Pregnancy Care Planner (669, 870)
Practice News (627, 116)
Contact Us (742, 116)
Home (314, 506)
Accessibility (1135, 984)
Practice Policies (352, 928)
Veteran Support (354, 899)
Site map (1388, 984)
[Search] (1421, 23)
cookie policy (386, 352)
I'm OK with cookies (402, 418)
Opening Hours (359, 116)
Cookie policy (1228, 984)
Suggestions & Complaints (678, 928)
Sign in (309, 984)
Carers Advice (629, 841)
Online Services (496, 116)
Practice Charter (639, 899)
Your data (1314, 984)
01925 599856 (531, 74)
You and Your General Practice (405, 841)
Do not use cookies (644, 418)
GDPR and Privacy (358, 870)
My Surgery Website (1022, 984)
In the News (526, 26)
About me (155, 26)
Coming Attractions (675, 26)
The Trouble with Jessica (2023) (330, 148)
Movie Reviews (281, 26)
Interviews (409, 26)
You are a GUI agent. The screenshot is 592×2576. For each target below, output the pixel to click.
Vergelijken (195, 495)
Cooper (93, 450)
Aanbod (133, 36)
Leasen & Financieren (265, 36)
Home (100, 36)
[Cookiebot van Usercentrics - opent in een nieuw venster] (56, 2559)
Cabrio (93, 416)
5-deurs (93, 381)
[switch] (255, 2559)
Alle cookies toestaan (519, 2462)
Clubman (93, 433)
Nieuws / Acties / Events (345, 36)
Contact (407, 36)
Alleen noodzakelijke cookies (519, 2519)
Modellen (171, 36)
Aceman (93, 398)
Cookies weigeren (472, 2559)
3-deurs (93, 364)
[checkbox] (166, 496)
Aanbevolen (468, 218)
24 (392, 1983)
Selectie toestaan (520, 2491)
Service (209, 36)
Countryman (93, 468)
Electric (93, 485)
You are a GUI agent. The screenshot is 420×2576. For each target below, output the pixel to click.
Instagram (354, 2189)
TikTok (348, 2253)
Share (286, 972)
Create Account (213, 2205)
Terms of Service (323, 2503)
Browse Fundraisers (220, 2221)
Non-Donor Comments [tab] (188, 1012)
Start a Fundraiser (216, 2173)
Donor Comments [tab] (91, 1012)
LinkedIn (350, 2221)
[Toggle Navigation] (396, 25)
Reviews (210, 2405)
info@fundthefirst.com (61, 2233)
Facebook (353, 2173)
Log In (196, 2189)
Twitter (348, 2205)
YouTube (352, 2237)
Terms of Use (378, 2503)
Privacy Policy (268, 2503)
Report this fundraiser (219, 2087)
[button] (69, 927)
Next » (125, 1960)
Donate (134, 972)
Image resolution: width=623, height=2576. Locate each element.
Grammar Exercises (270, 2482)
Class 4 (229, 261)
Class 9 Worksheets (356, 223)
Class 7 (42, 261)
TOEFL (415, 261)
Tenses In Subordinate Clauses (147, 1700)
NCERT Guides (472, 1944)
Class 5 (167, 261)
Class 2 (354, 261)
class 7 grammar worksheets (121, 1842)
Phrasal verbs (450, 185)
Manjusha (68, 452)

• _TASK STATEMENT_: Please copy exactly the lines from the one that contains "Class 7 (42, 261)" up to and including the final line of the listing above.

• _WRITTEN ANSWER_:
Class 7 (42, 261)
TOEFL (415, 261)
Tenses In Subordinate Clauses (147, 1700)
NCERT Guides (472, 1944)
Class 5 (167, 261)
Class 2 (354, 261)
class 7 grammar worksheets (121, 1842)
Phrasal verbs (450, 185)
Manjusha (68, 452)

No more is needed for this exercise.